Video: Schermen 2024
Er zijn drie basispassen in het spel van voetbal - vooruit, vierkant en terug.
De voorwaartse pass is de meest agressieve en meest risicovolle van alle drie omdat het aanvallende team de bal naar het doel beweegt. De lengte van de pas, de plek waar je hem probeert, en de vaardigheden van de passer en ontvanger kunnen allemaal de kans vergroten dat de pas wordt onderschept.
Een vierkante pass is een relatief veilige pass. Probeer deze pass als je probeert uit een moeilijke situatie te geraken - bijvoorbeeld, twee tegenstanders richten zich op jou. In dit geval moet je de bal geven aan een teamgenoot die open is of aan een betere balhandler.

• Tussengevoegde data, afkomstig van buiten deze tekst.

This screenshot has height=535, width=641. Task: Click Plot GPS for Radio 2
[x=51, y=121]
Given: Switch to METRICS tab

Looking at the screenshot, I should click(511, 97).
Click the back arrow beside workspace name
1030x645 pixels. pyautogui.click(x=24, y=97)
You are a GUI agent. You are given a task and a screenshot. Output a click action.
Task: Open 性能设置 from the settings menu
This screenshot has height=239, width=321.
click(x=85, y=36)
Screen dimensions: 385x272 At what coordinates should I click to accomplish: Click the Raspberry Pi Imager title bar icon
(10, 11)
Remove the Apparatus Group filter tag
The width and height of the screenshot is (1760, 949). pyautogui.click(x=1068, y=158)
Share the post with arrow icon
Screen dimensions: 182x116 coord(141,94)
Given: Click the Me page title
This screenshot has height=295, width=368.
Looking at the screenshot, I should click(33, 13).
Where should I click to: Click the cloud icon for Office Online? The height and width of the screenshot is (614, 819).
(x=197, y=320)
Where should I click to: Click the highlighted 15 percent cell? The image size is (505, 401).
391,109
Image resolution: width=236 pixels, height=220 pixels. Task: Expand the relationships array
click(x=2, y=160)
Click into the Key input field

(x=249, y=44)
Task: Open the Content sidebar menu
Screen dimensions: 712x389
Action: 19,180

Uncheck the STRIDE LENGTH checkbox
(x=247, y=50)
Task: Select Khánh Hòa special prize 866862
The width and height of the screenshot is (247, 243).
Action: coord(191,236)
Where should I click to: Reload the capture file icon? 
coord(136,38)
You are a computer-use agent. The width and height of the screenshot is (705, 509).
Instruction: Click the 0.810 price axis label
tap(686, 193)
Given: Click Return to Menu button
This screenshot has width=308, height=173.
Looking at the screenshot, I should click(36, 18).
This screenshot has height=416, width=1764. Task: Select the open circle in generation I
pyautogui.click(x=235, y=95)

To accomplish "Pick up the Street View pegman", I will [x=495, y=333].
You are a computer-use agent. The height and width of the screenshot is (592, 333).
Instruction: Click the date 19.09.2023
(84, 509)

De -pas is de meest conservatieve van alle passen. Gebruik deze pass om uit een moeilijke verdedigingssituatie te komen, bijvoorbeeld als je weinig of geen ruimte hebt om de bal naar voren te brengen of je team de gelegenheid moet geven om te hergroeperen. Als je niet voorzichtig bent, kun je echter tegen problemen aanlopen. Bij het passeren naar een keeper of een andere teamgenoot, moet je onthouden waar de vijand is, omdat de tegenstander uit het niets kan komen en de pas kan stelen of onderscheppen.
Veel back passes zijn omgezet in doelen - zoals bij het scoren van de speler in zijn eigen net. (Dit is waarschijnlijk de meest gênante van alle voetbalwedstrijden.) Je kunt de meeste potentiële problemen met de back-pass en het eigen doel oplossen met de juiste communicatie en positionering, hoewel de geluksfactor ook altijd betrokken is.